* **Short problem**
Could you present the lines as a Markdown table with the columns Number and Entry, beginning at the line that has "Screen dimensions: 288x205" and stopping after the line that has "Open the tiddler more-actions chevron", with any blank lines left out?

* **Exercise inputs**
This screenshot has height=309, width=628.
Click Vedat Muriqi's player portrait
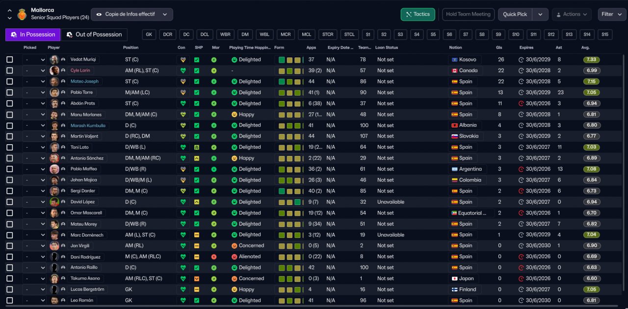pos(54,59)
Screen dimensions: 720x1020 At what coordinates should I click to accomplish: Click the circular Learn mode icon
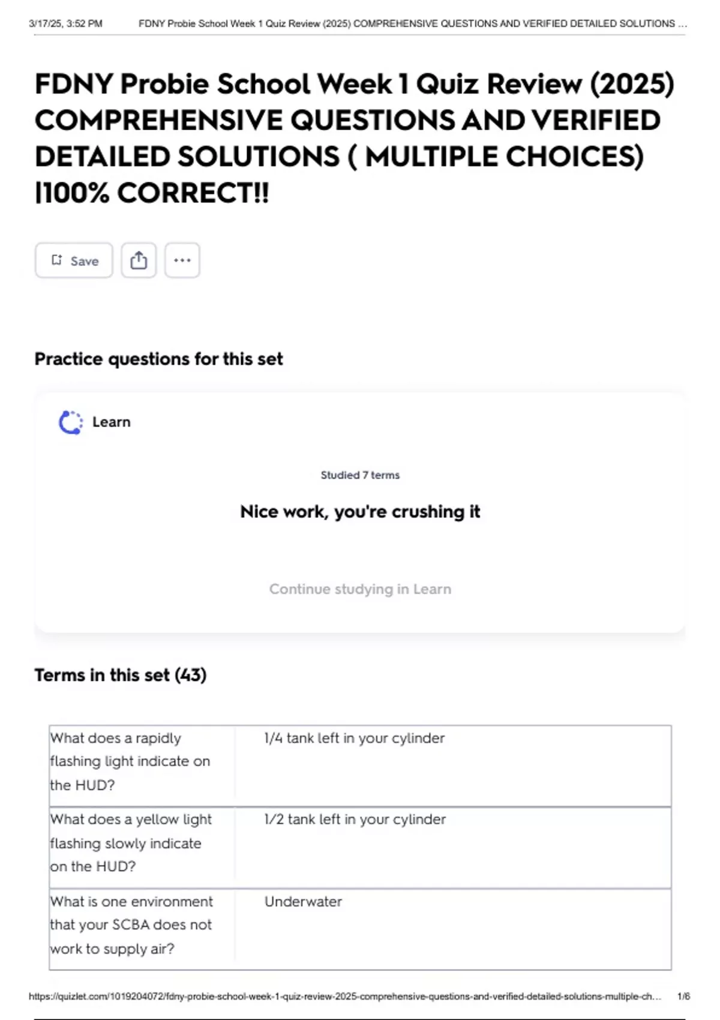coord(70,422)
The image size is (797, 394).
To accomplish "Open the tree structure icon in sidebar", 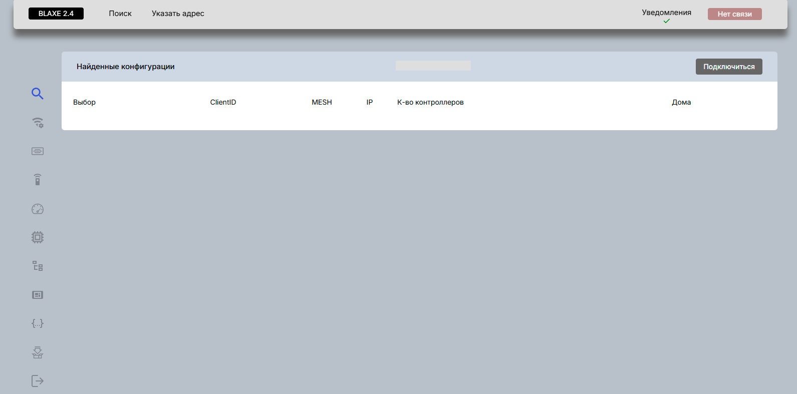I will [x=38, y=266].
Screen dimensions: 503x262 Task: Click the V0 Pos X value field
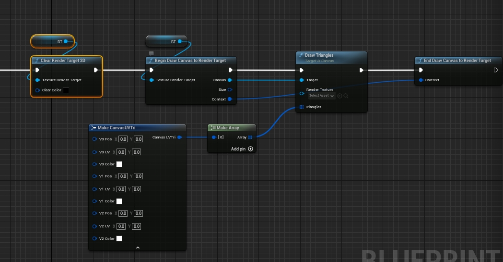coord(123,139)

==

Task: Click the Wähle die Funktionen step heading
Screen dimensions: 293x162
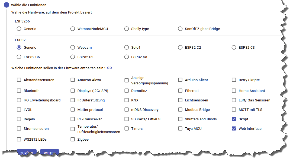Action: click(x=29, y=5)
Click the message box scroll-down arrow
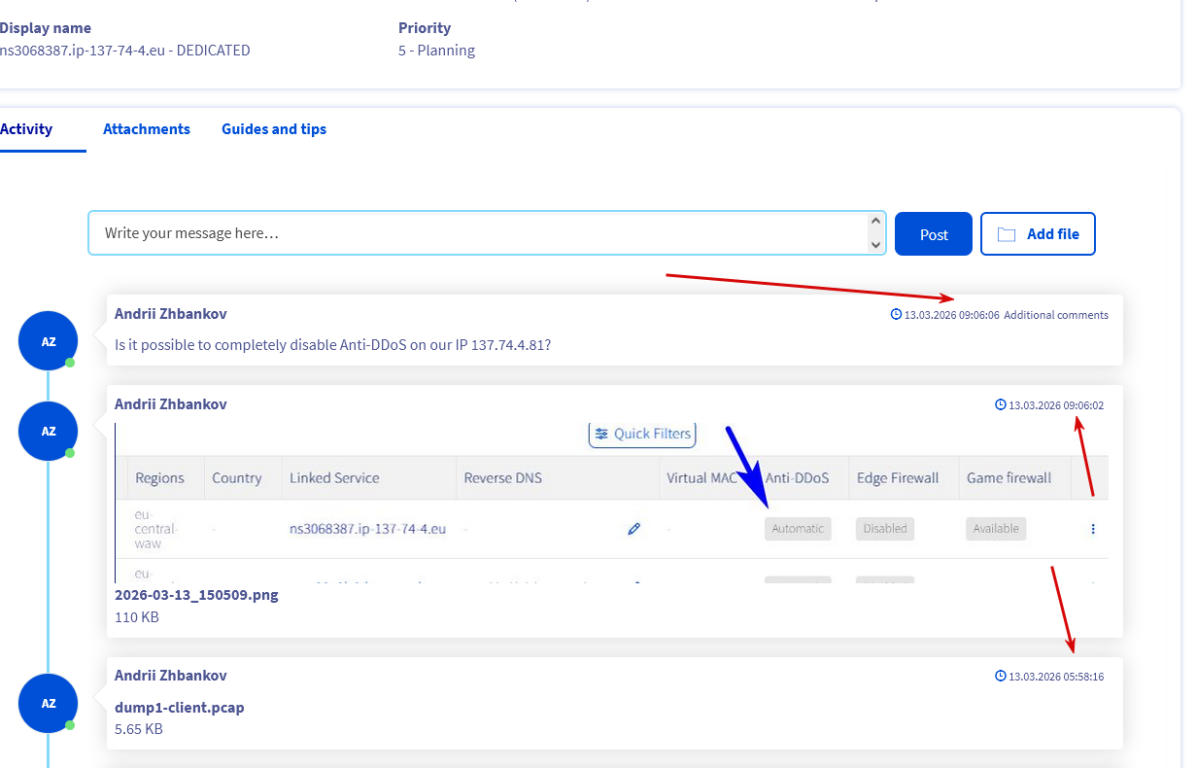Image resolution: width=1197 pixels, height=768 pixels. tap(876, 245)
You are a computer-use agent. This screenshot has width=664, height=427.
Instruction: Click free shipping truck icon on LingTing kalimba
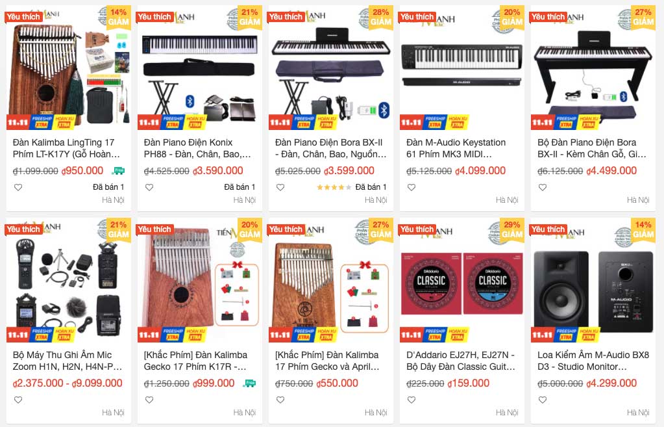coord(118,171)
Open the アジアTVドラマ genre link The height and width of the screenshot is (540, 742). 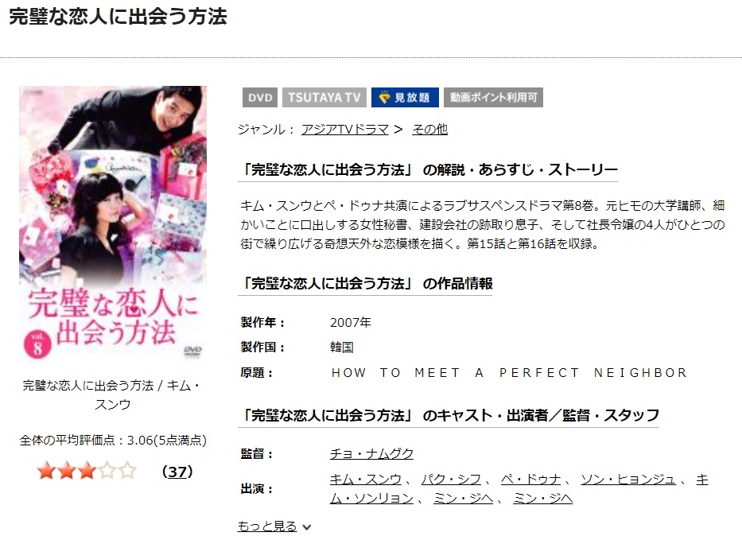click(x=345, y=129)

--

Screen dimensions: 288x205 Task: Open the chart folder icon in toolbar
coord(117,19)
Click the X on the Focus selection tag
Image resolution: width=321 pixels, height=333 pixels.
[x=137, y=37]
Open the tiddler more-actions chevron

* **Finished task**
| Number | Entry |
|---|---|
| 1 | Screen dimensions: 288x205 Task: Open the chart folder icon in toolbar |
| 2 | coord(117,19) |
| 3 | Click the X on the Focus selection tag |
| 4 | Image resolution: width=321 pixels, height=333 pixels. |
| 5 | [x=137, y=37] |
| 6 | Open the tiddler more-actions chevron |